[[ Extracted data, beginning ]]

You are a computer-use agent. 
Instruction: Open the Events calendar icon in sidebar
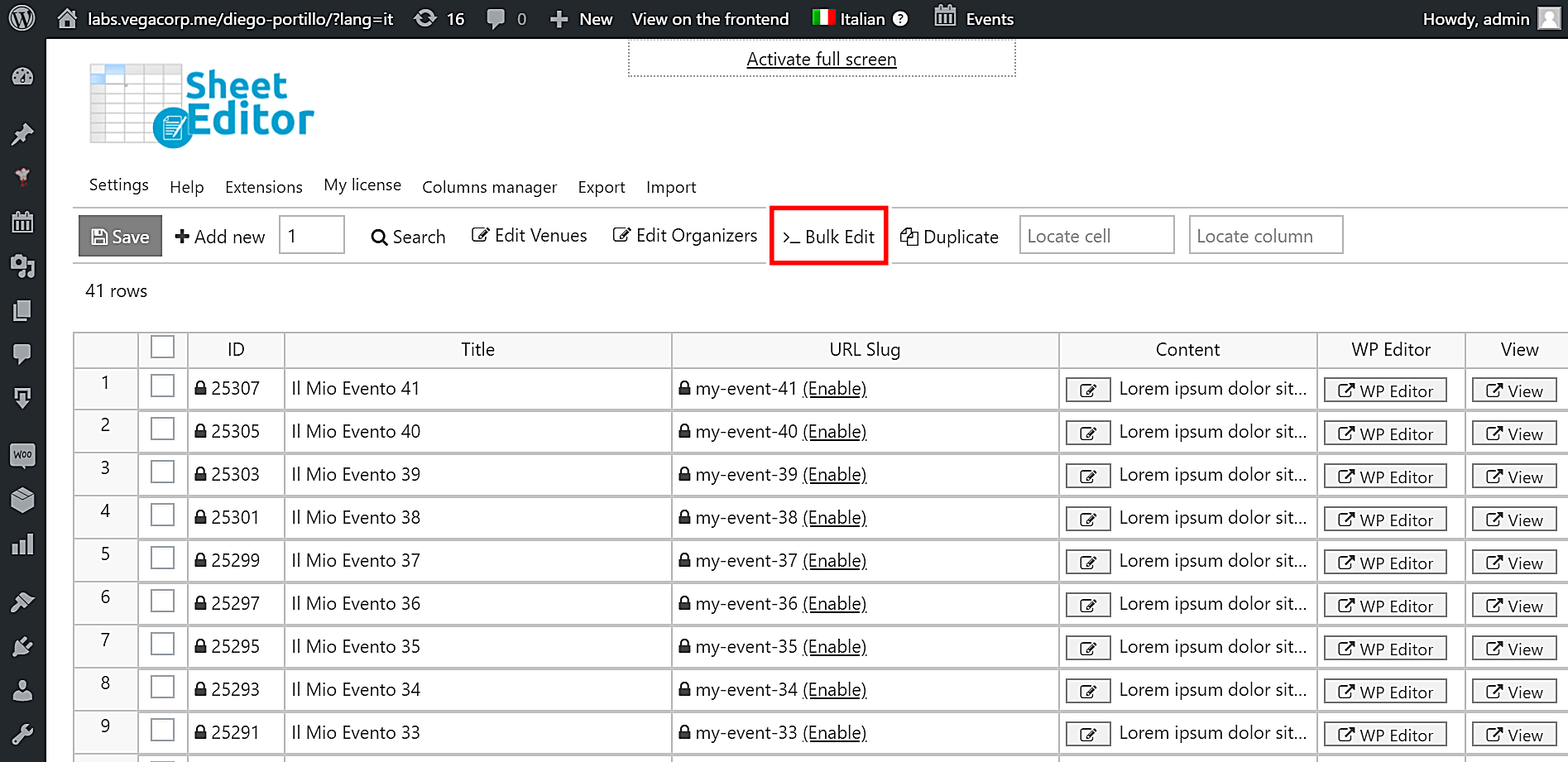[x=22, y=221]
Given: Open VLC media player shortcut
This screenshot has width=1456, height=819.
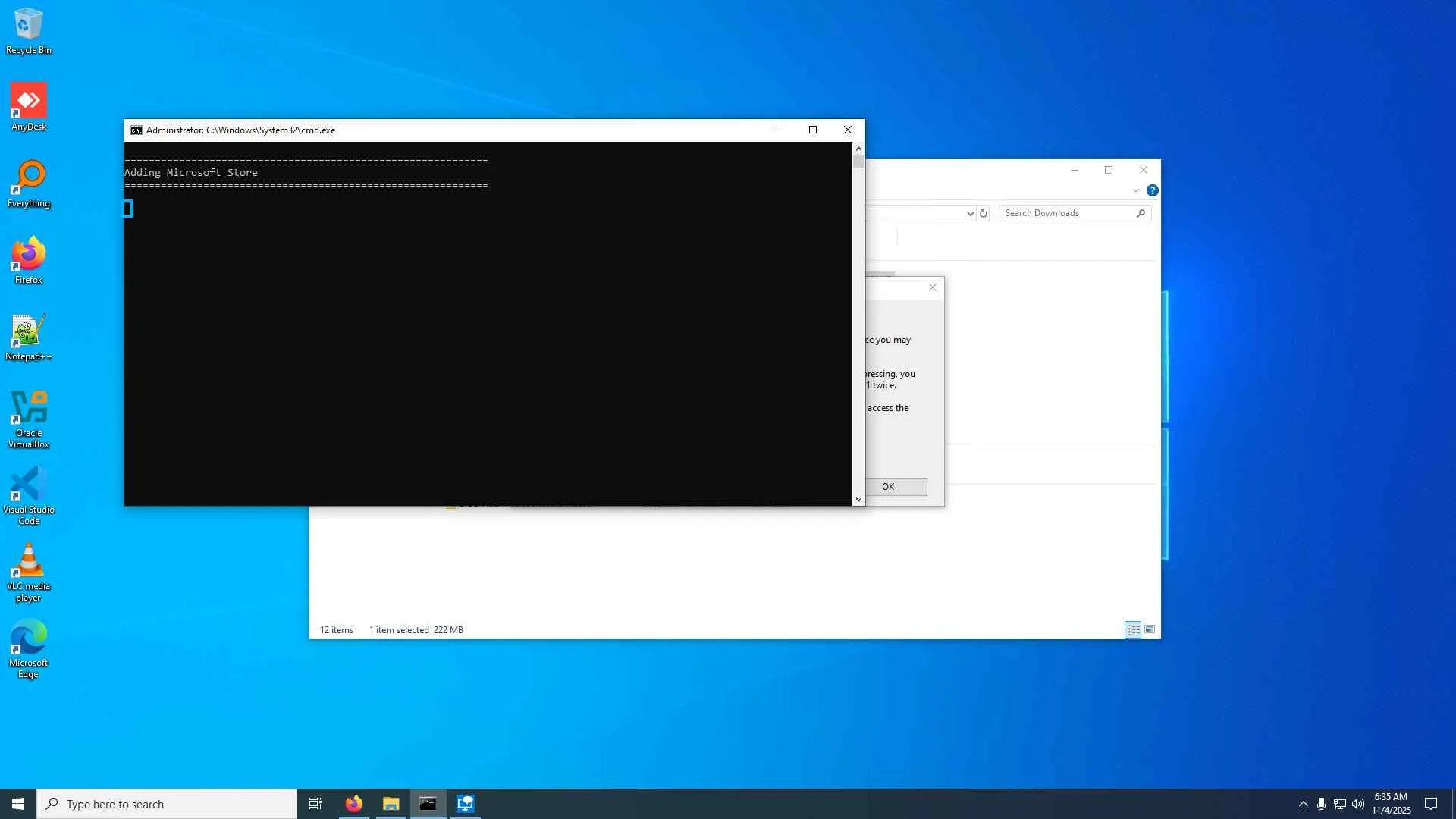Looking at the screenshot, I should [29, 571].
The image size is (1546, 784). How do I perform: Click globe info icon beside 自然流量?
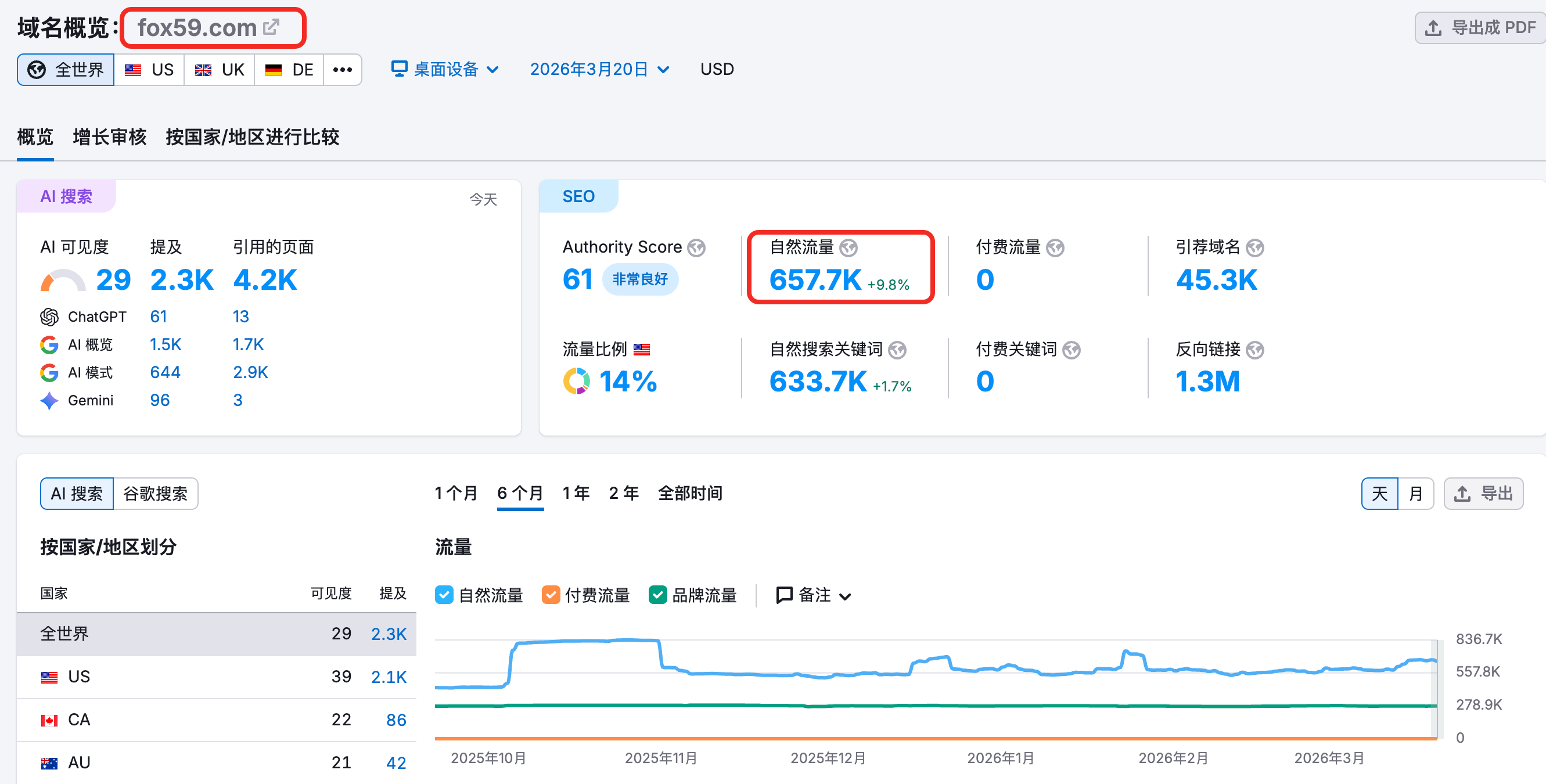coord(848,247)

[[ Extracted data, end ]]

-- What is being asked --
Across the whole listing above, repeat each line exactly and leave out the images.

-- Completed exercise --
You are a computer-use agent. 
Instruction: Open the Events calendar icon in sidebar
[x=22, y=221]
Given: Open VLC media player shortcut
This screenshot has width=1456, height=819.
Looking at the screenshot, I should [29, 571].
The image size is (1546, 784). How do I perform: Click globe info icon beside 自然流量?
coord(848,247)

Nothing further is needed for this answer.